Thank's to all who registered, this STRP Book Club is full.
Read Donna J. Haraway's 'Staying with the Trouble: Making Kin in the Chthulucene’ with us.
In the midst of the COVID-19 pandemic, STRP reads the work of multispecies feminist theorist Donna J. Haraway. She offers provocative new ways of reconfiguring our relationship with the earth and all its inhabitants, including viruses. Some of you might be familiar with Haraway’s most famous text ‘The Cyborg Manifesto’ or with the concept of 'making kin in the Chthulucene’, but some of you might not yet have read 'Staying with the Trouble’ (2016). Now’s the perfect time to do so.
Note: English spoken!
With our reading group we can pause, think and discuss Haraway's ideas together.
You can read the book at your own pace and in your own time. We will meet online to discuss the book on Thursday 23 April 2020 from 19:30 - 21:00. If you want to join the reading group, please send an email to nadine@strp.nl before April 6.
We aim to keep the reading group small so that there is enough space for an in-depth discussion.

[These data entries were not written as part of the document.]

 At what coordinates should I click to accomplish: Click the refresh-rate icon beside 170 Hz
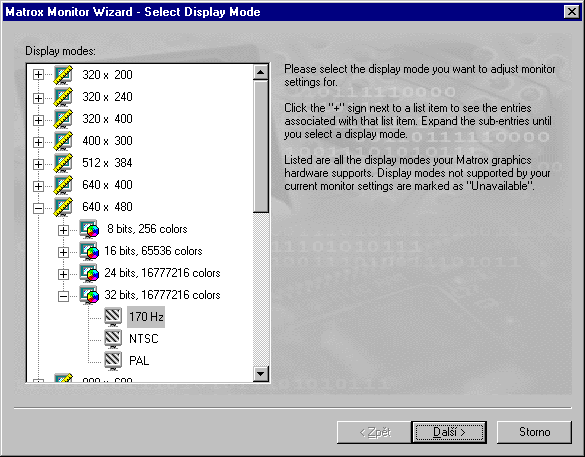click(x=113, y=317)
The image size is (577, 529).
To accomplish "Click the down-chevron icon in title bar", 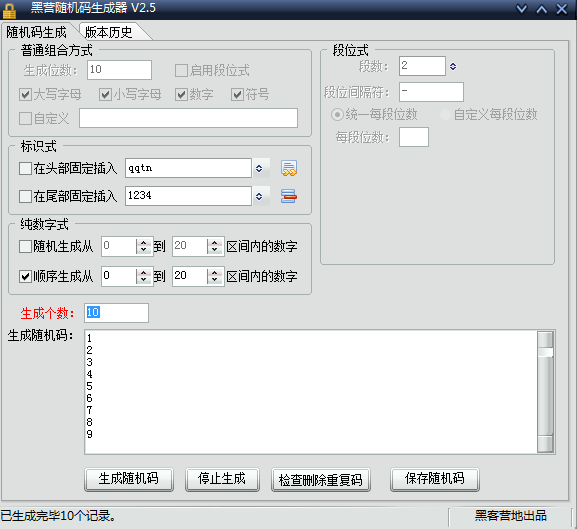I will click(x=521, y=8).
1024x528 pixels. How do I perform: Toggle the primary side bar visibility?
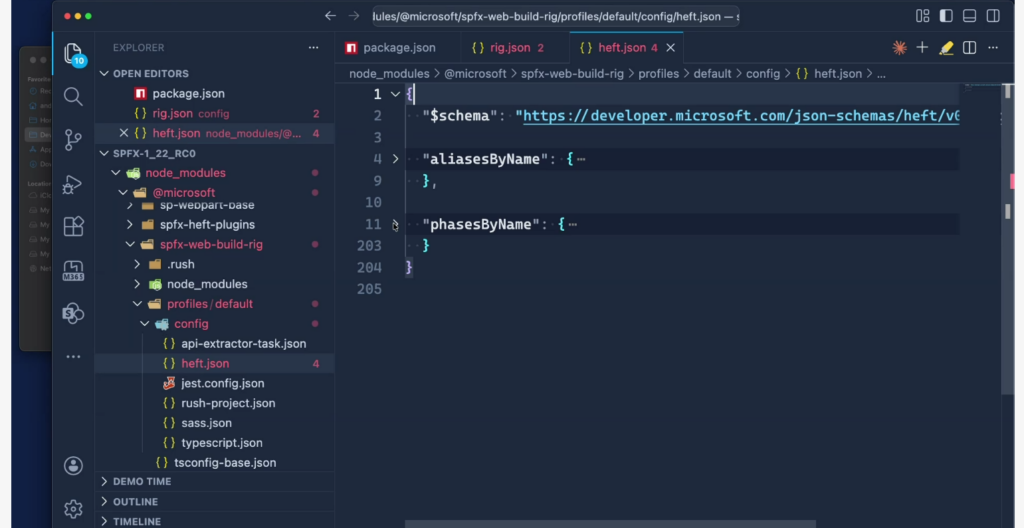(x=945, y=16)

First come = first served.
STRP Book Club 'Staying with the Trouble'
English spoken
About 'Staying with the Trouble’
In the midst of spiraling ecological devastation, multispecies feminist theorist Donna J. Haraway offers provocative new ways for reconfiguring our relationship with the earth and all its inhabitants. She eschews referring to our current epoch as the Anthropocene, preferring to conceptualize it as what she calls the Chthulucene, as it more aptly and fully describes our epoch as one in which the human and nonhuman are inextricably linked in tentacular practices. The Chthulucene, Haraway explains, requires sym-poiesis, or making-with, rather than auto-poiesis, or self-making. Learning to stay with the trouble of living and dying together on a damaged earth will prove more conducive to the kind of thinking that would provide the means to building more livable futures. Theoretically and methodologically driven by the signifier SF—string figures, science fact, science fiction, speculative feminism, speculative fabulation, so far—Staying with the Trouble further cements Haraway's reputation as one of the most daring and original thinkers of our time.